The anxiety was back, twisting her guts. She moved further away from Sorrel; horses made her nervous. ‘So, what’s the plan? Did you think of anyone who might be able to tell us where Ronan is, or who might have seen Leo?’

‘There is – or was – a large settlement a few hours’ ride from here. The local lord is a good warrior and has led ambushes against Ronan’s followers. I will go and see him. I hope he will have some news.’ His eyes narrowed as his gaze slid past Merry’s shoulder.

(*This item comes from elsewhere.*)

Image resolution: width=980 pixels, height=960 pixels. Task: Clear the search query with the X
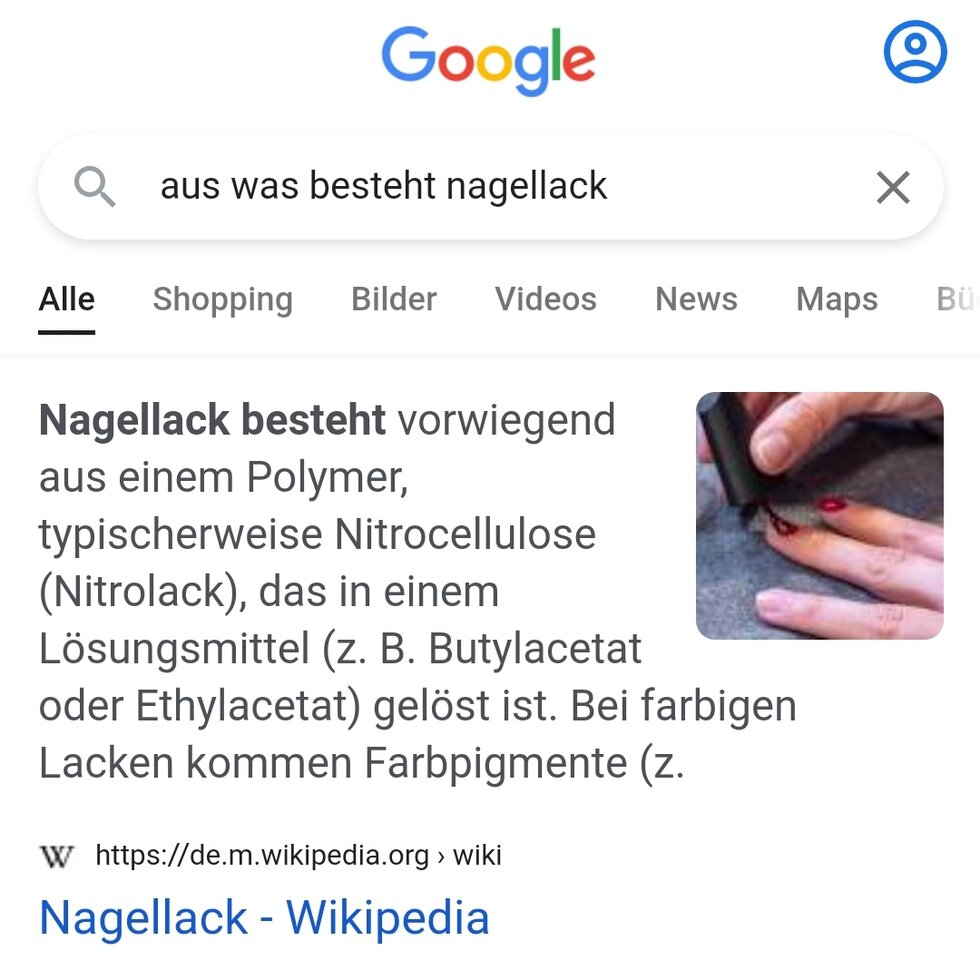click(892, 187)
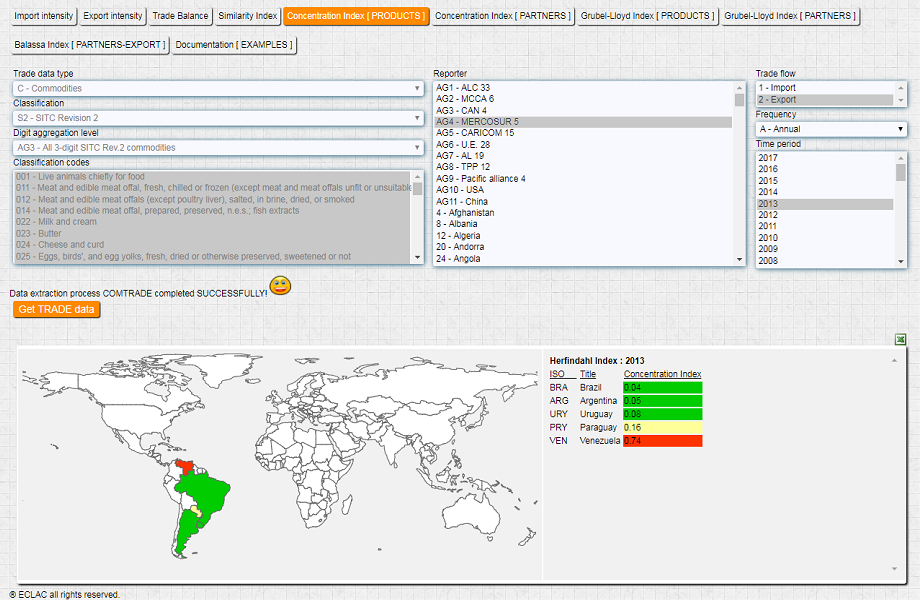The width and height of the screenshot is (920, 600).
Task: Open Documentation [ EXAMPLES ] tab
Action: [x=235, y=45]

She turned to see Finn walking towards them.

‘What’s going on?’ He looked from Jack to her.

‘Jack’s going to find the local lord – he might know where Ronan is.’

‘OK. I just need a minute to repack my bag—’

‘No.’ Jack shook his head. ‘I can travel faster alone. Stay and rest; I’ll be back by tomorrow morning.’

Merry could see the muscles in the side of Finn’s jaw twitching. He obviously didn’t trust Jack. And she wasn’t entirely comfortable with just waiting around for Jack to return, either. This Jack seemed like a decent guy, but if there was a chance for him to save the king, his blood father, by turning her and Finn over to Ronan, was she absolutely certain he wouldn’t take it?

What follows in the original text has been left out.